Posted to user@flink.apache.org by Till Rohrmann <tr...@apache.org> on 2020/08/03 08:33:44 UTC

Re: StreamingFileSink: any risk parallelizing active buckets checkpointing?

I've responded on the dev ML. Let's continue the discussion there:
https://lists.apache.org/thread.html/r251e395c759193d9c75f97b8bfc4917772219ea48bb1848ccc23d26e%40%3Cdev.flink.apache.org%3E

Cheers,
Till

On Thu, Jul 30, 2020 at 8:57 PM Paul Bernier <pb...@splunk.com> wrote:

> Hi experts,
>
>
>
> I am trying to use S3 StreamingFileSink with a high number of active
> buckets (>1000).
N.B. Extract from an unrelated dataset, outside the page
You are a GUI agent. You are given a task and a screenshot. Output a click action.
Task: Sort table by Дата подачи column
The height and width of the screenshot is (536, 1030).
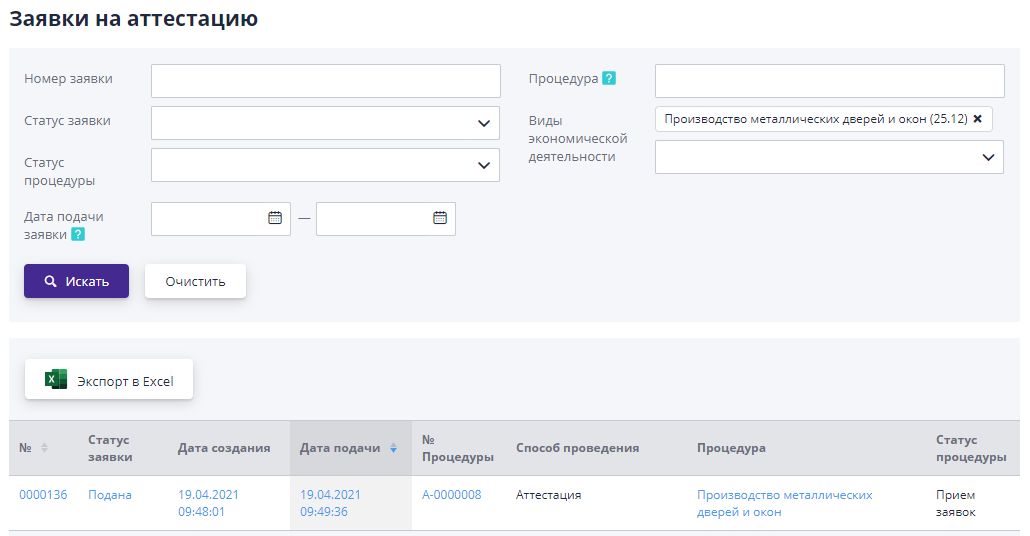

I found that checkpointing duration will grow linearly
> with the number of active buckets, which makes achieving high number of
> active buckets difficult. One reason for that is the each active buckets
> are snapshotted sequentially in a loop
> <https://github.com/apache/flink/blob/0a1b0c615c4968afd29f09a3494bbf137a223609/flink-streaming-java/src/main/java/org/apache/flink/streaming/api/functions/sink/filesystem/Buckets.java#L245>.
> Given that operation involves waiting for some data to finish being
> uploaded to S3 that can become quite a long wait.
>
>
>
> My question is: could this loop be safely multi-threaded?
>
> Each Bucket seems independent (they do share the bucketWriter though). I
> have also done some basic prototyping and validation and it looks ok. So I
> wondering if I am overlooking anything and if my approach is viable?
>
>
>
> Note: the same approach would also need to be applied to the
> onSuccessfulCompletionOfCheckpoint step with this while loop committing
> files to S3
> <https://github.com/apache/flink/blob/0a1b0c615c4968afd29f09a3494bbf137a223609/flink-streaming-java/src/main/java/org/apache/flink/streaming/api/functions/sink/filesystem/Buckets.java#L208>
> .
>
>
>
> Thank you.
>
>
>
> Paul
>